Diakonia is the word for minister, but more importantly, it’s the word for servant.

It wasn’t so much about the work itself.  It was about the purpose of the work, the meaning behind the work.  The apostles said that the work of the cafeteria is actually about the beauty of serving others in such a way that is bringing more justice and love into the world.  And that the cafeteria workers were not merely cafeteria workers.  They are ministers. Called to love and to serve.

And so this community of very ordinary people, each with different gifts and passions and talents and vocations, come to understand that all of them have, in fact, an extraordinary mission and purpose.  And that purpose is to minister to one another.  To serve each other with the unique gifts we have.

I see people around Summit discovering this kind of thing all the time.

People like recent OSU Grad, Megan Hernandez who loves to bake and who spent several hours making homemade frosting for all of the cupcakes that we gave out to students on Thursday.  And she didn’t just do this because she likes making frosting.  She did this because she knew that by doing this, she was able to serve and to minister to the students living right around us…  showing them hospitality and love.  Going that extra mile to show them how much they matter.

People like Nikki, who loves art, theater, and performance, who noticed that our teenagers were not always as engaged in worship, so she created an internship here at Summit where engaged them in the creation of a dramatic presentation about their own response to Scripture and faith and gave them the confidence to express themselves during worship this summer.

People like Adrian, who loves working in the community especially with children,, and who served on staff as a summer intern for the last two years at our Freedom School, a 6-week summer literacy program for at-risk youth, has discovered that perhaps his call in the world is in fact, to teach and to serve students full time.  He changed his major to high school social studies education.

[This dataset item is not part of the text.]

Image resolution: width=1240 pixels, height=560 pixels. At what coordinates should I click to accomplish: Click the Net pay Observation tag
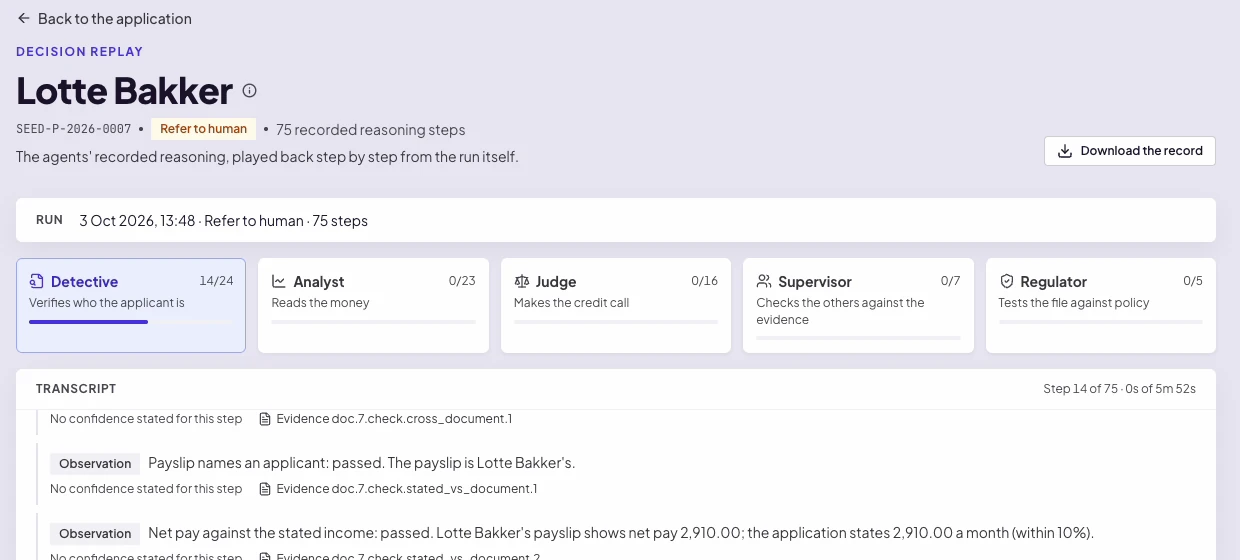(95, 534)
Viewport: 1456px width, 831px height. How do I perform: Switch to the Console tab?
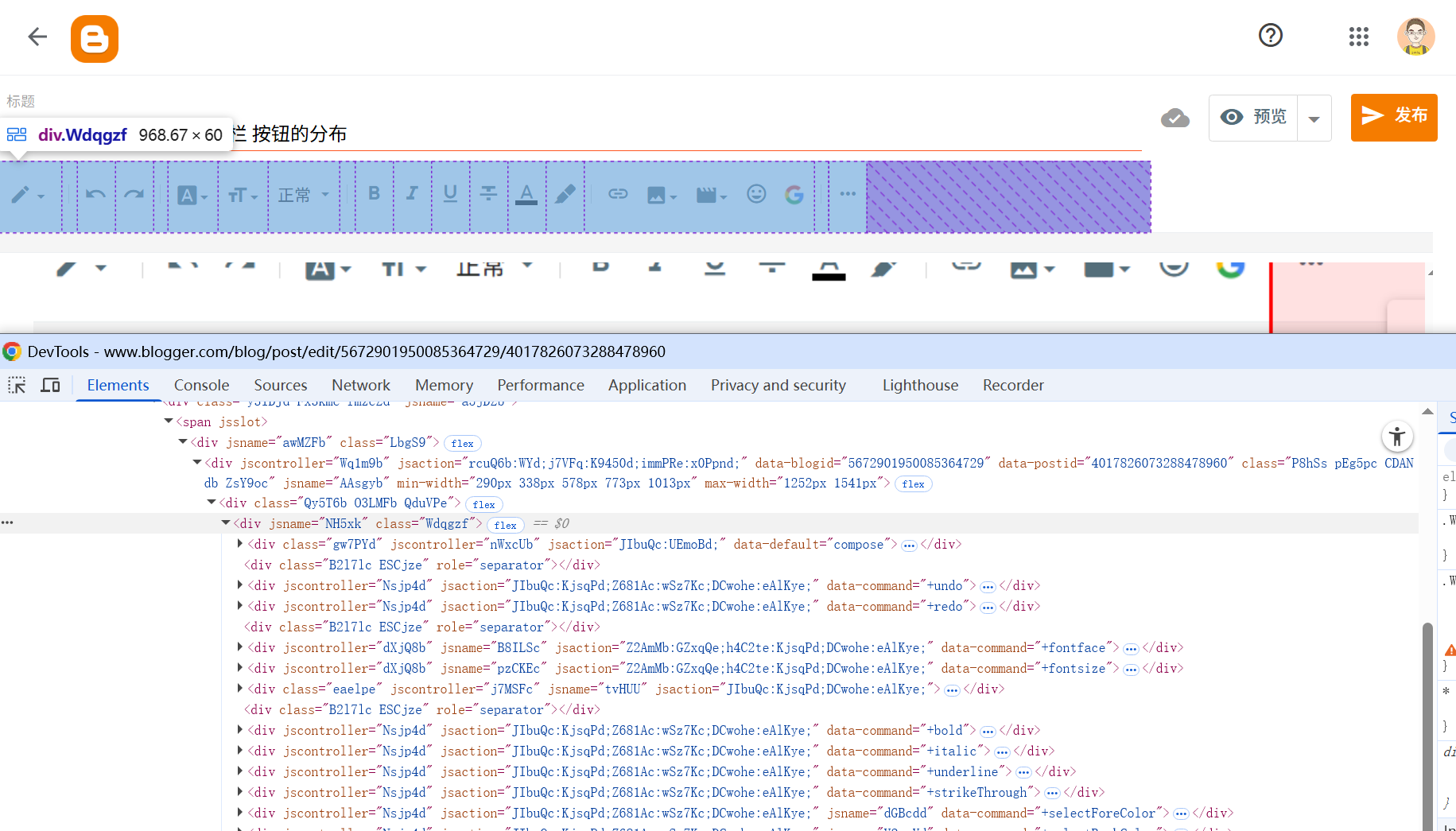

The only way the church will ever be able to bring the true light and love of Jesus into the world is if we can understand

We are all called to be ministers.  We are all called to serve.  And the very act of service is quite often how we discover purpose and meaning for our lives.

I don’t know what kind of things you are called to do in the world.  Maybe you love to cook or to clean or to repair things that are broken.  Maybe you love music, or spreadsheets, or talking to people.

No matter what it is – your work will find meaning and purpose if you can understand the ways in which it allows you to minister and to serve others.